Please copy the items below with "midpoint" swapped for "center point", leaving everything else unchanged.

[Excerpted records start]

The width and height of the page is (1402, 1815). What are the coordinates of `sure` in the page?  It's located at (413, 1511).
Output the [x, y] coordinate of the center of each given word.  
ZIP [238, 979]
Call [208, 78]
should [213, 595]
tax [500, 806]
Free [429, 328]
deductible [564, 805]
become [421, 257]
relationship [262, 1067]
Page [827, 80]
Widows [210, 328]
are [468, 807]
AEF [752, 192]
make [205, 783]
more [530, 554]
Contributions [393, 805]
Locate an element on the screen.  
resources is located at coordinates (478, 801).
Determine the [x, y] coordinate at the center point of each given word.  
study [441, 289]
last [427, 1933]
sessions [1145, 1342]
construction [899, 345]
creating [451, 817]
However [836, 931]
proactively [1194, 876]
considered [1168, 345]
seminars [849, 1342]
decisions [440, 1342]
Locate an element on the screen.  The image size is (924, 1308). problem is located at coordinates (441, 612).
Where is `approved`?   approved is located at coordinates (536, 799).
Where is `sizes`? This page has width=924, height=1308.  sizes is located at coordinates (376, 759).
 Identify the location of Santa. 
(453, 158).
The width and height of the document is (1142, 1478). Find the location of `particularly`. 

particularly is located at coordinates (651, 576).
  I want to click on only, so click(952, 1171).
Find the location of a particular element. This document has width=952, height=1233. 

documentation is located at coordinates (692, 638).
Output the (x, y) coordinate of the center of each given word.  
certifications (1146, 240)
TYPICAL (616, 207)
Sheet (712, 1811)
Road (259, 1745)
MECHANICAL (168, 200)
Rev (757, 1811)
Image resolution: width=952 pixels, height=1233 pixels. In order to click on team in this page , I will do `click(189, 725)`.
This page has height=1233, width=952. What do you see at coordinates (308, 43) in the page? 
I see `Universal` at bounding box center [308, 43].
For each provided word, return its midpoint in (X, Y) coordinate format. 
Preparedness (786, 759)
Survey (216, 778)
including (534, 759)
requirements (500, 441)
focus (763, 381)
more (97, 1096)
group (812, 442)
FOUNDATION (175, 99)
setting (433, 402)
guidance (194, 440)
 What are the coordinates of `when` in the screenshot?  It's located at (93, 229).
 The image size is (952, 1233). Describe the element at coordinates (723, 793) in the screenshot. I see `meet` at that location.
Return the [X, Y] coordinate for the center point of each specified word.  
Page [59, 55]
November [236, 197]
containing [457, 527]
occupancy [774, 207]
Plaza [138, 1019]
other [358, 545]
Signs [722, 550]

[Excerpted records end]

§ **Final answer**
The width and height of the page is (1402, 1815). What are the coordinates of `sure` in the page?  It's located at (413, 1511).
Output the [x, y] coordinate of the center of each given word.  
ZIP [238, 979]
Call [208, 78]
should [213, 595]
tax [500, 806]
Free [429, 328]
deductible [564, 805]
become [421, 257]
relationship [262, 1067]
Page [827, 80]
Widows [210, 328]
are [468, 807]
AEF [752, 192]
make [205, 783]
more [530, 554]
Contributions [393, 805]
Locate an element on the screen.  
resources is located at coordinates (478, 801).
Determine the [x, y] coordinate at the center point of each given word.  
study [441, 289]
last [427, 1933]
sessions [1145, 1342]
construction [899, 345]
creating [451, 817]
However [836, 931]
proactively [1194, 876]
considered [1168, 345]
seminars [849, 1342]
decisions [440, 1342]
Locate an element on the screen.  The image size is (924, 1308). problem is located at coordinates (441, 612).
Where is `approved`?   approved is located at coordinates (536, 799).
Where is `sizes`? This page has width=924, height=1308.  sizes is located at coordinates (376, 759).
 Identify the location of Santa. 
(453, 158).
The width and height of the document is (1142, 1478). Find the location of `particularly`. 

particularly is located at coordinates (651, 576).
  I want to click on only, so click(952, 1171).
Find the location of a particular element. This document has width=952, height=1233. 

documentation is located at coordinates (692, 638).
Output the (x, y) coordinate of the center of each given word.  
certifications (1146, 240)
TYPICAL (616, 207)
Sheet (712, 1811)
Road (259, 1745)
MECHANICAL (168, 200)
Rev (757, 1811)
Image resolution: width=952 pixels, height=1233 pixels. In order to click on team in this page , I will do `click(189, 725)`.
This page has height=1233, width=952. What do you see at coordinates (308, 43) in the page? 
I see `Universal` at bounding box center [308, 43].
For each provided word, return its center point in (X, Y) coordinate format. 
Preparedness (786, 759)
Survey (216, 778)
including (534, 759)
requirements (500, 441)
focus (763, 381)
more (97, 1096)
group (812, 442)
FOUNDATION (175, 99)
setting (433, 402)
guidance (194, 440)
 What are the coordinates of `when` in the screenshot?  It's located at (93, 229).
 The image size is (952, 1233). Describe the element at coordinates (723, 793) in the screenshot. I see `meet` at that location.
Return the [X, Y] coordinate for the center point of each specified word.  
Page [59, 55]
November [236, 197]
containing [457, 527]
occupancy [774, 207]
Plaza [138, 1019]
other [358, 545]
Signs [722, 550]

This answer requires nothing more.